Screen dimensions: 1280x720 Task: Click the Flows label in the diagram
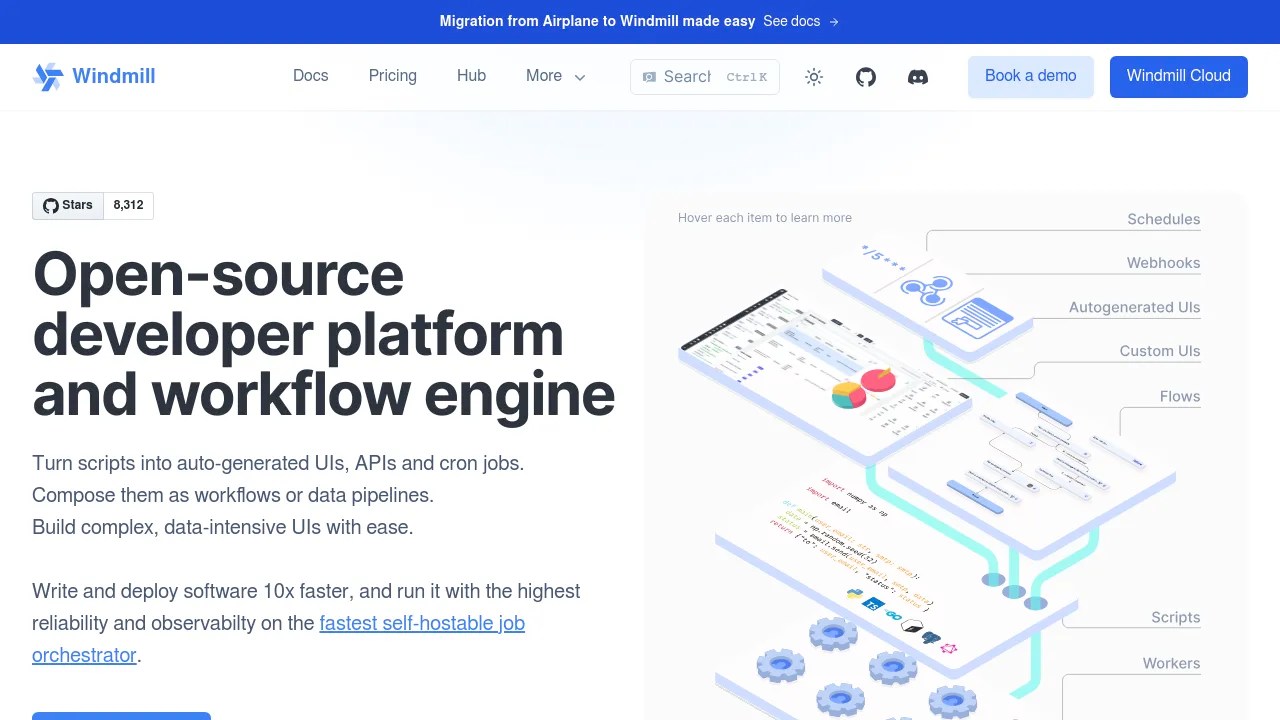[x=1179, y=396]
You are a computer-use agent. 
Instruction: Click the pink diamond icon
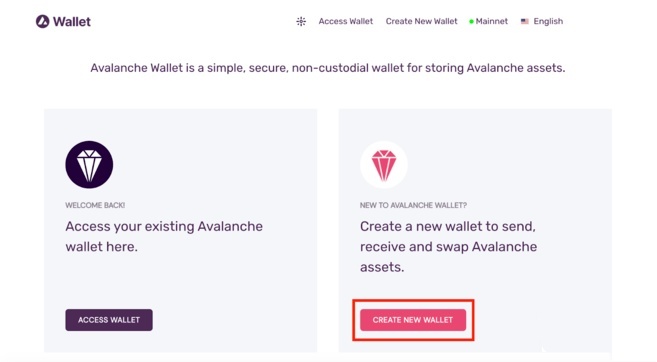(384, 165)
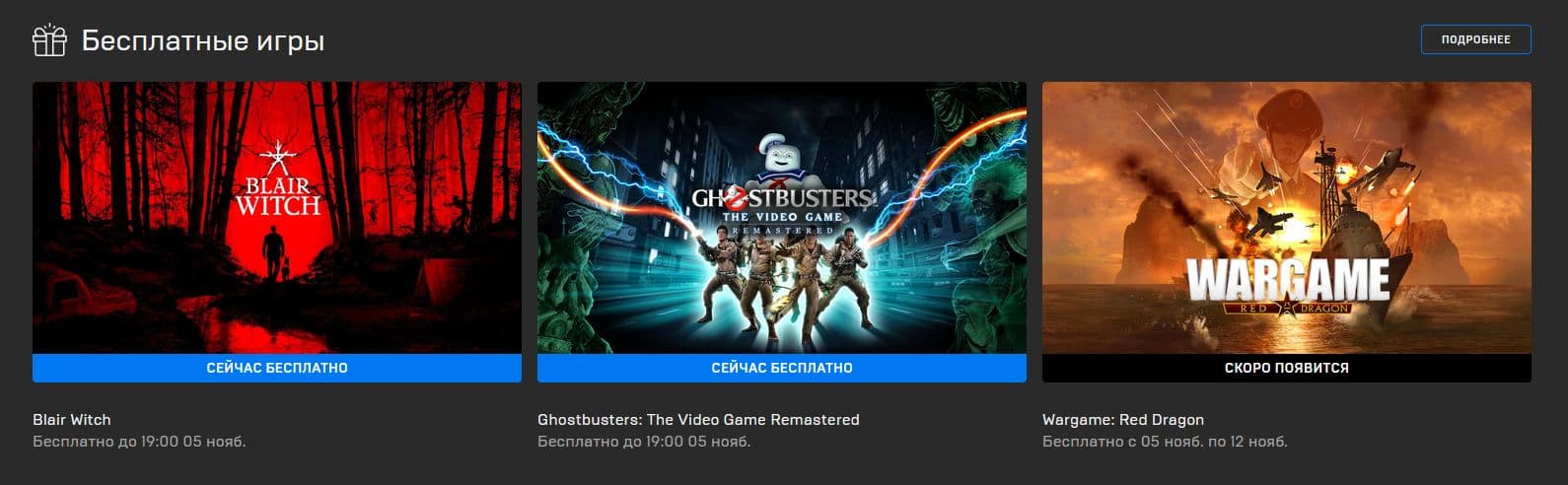The width and height of the screenshot is (1568, 485).
Task: Click the Blair Witch stick-figure logo in artwork
Action: 271,161
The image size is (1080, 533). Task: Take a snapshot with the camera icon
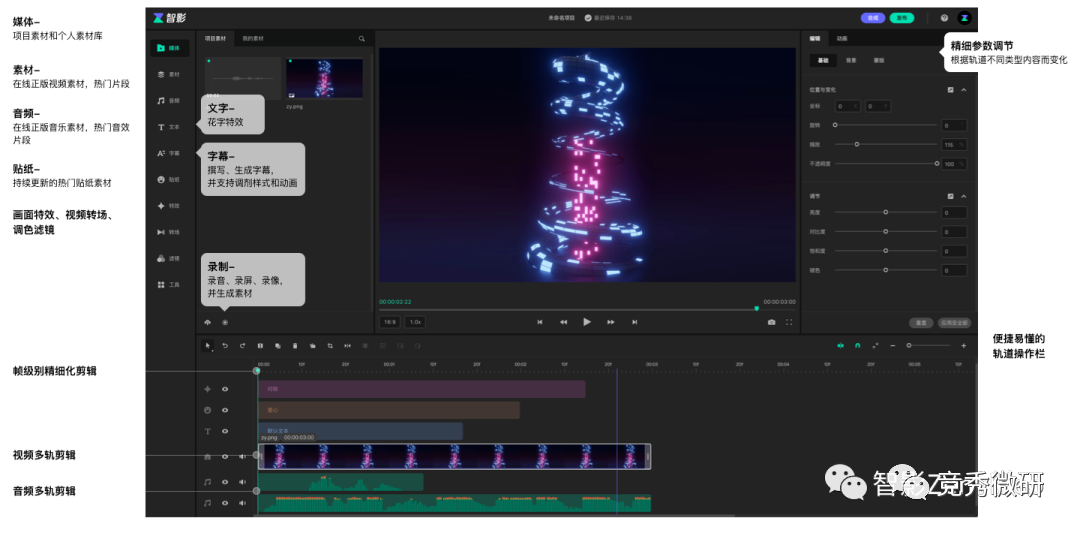tap(771, 322)
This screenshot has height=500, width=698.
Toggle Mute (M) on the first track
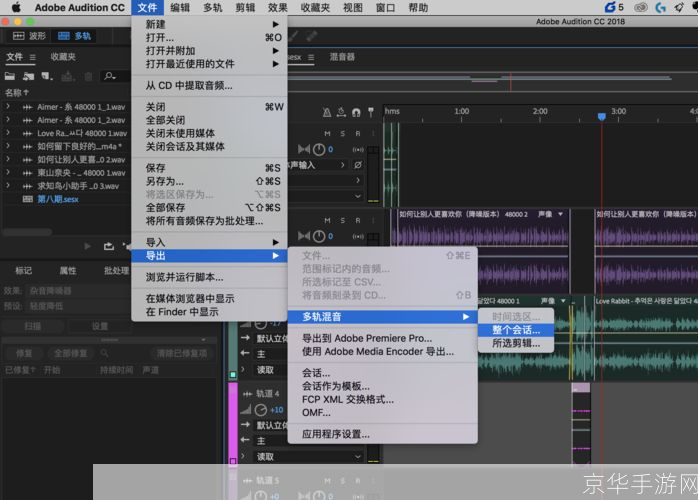328,133
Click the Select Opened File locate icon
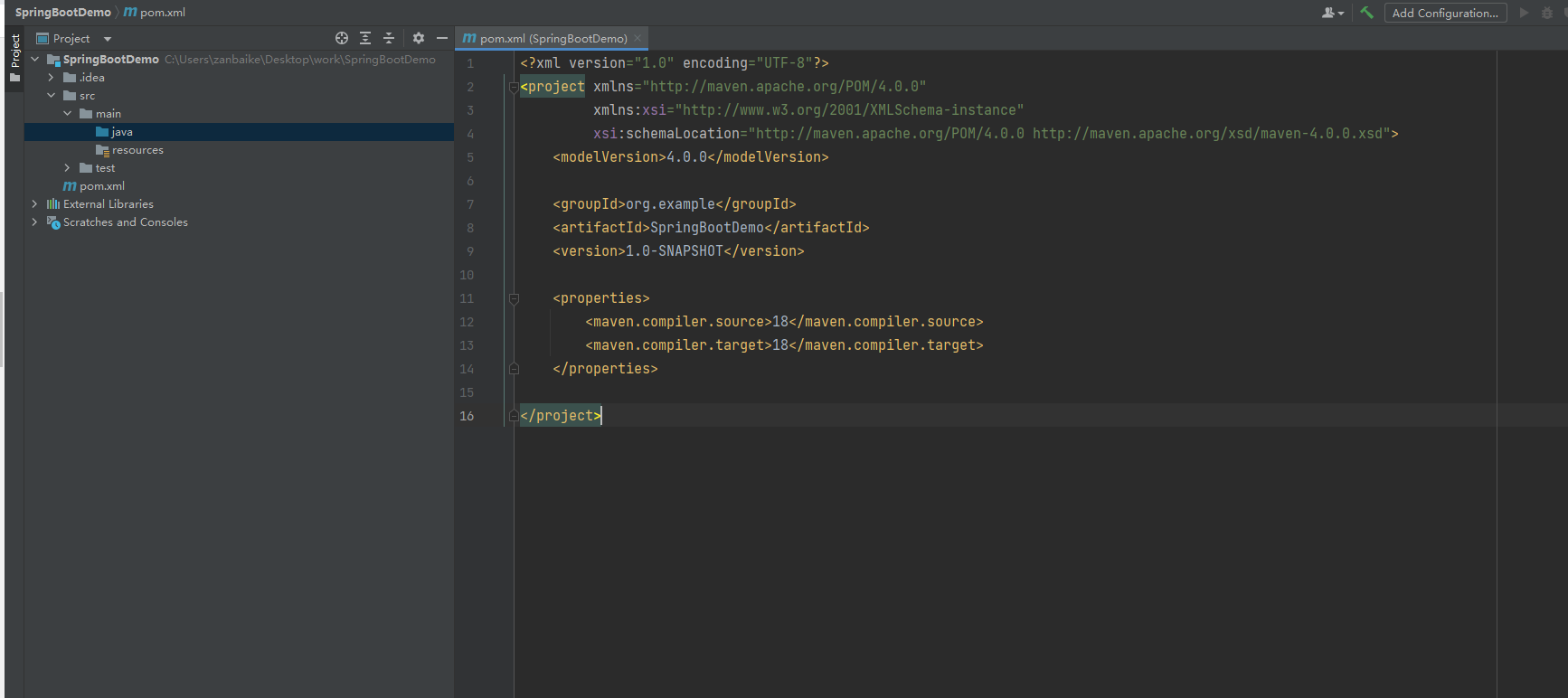This screenshot has height=698, width=1568. coord(342,38)
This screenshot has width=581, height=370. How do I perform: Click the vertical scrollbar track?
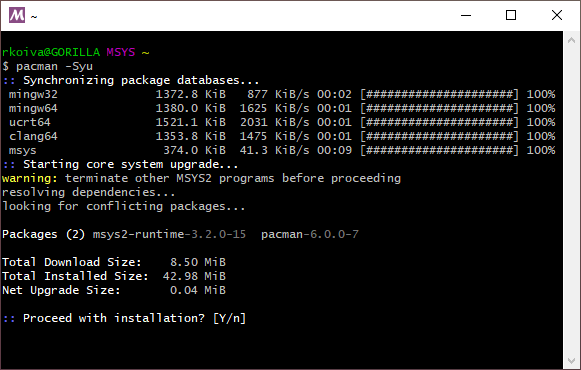(x=571, y=200)
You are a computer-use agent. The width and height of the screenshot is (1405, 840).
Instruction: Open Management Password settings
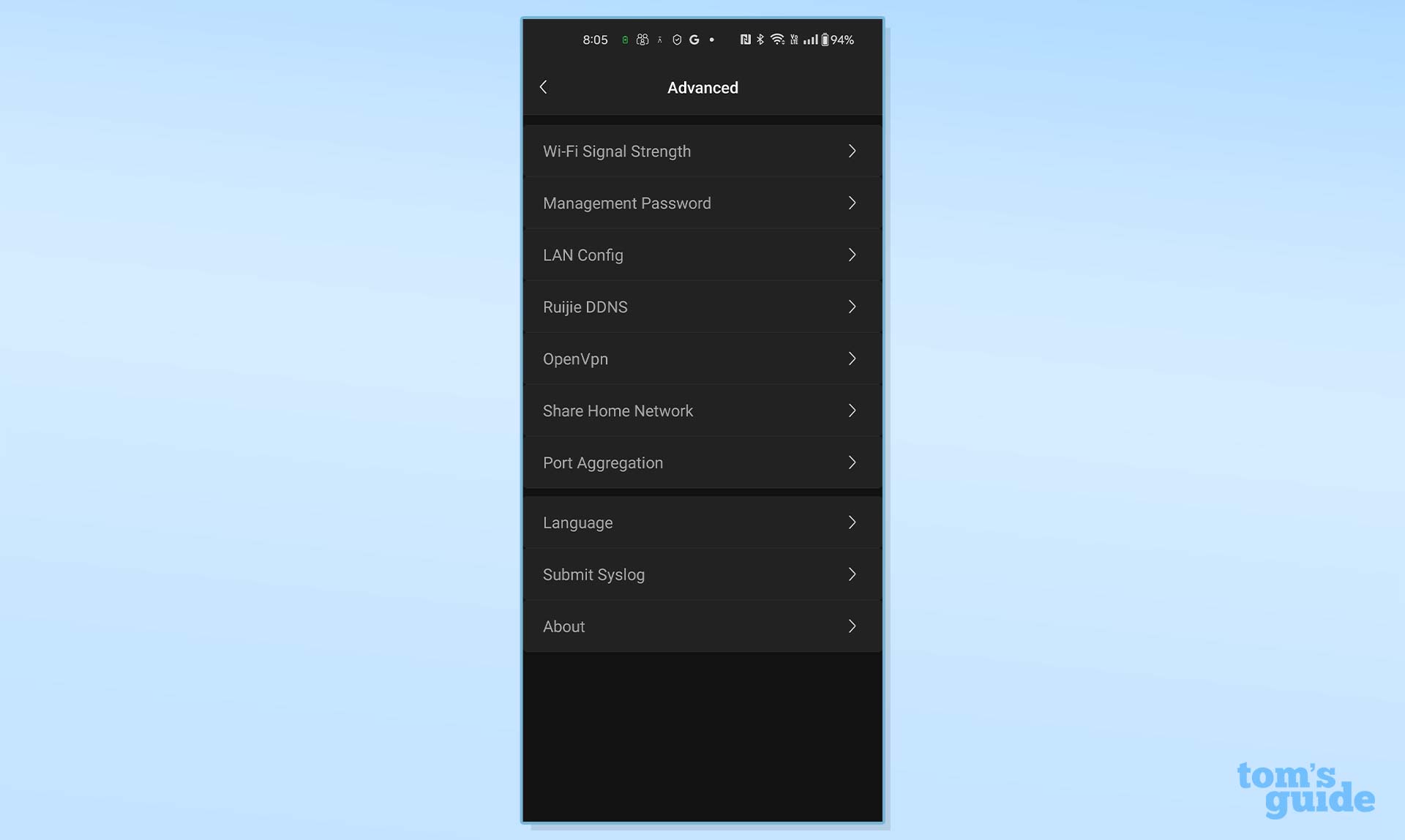point(702,203)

TASK ITEM: Show every line of the material that includes the string "computer".

PROBLEM SOLUTION:
You are a computer-use agent. 
You are a computer-use agent. The width and height of the screenshot is (1405, 840).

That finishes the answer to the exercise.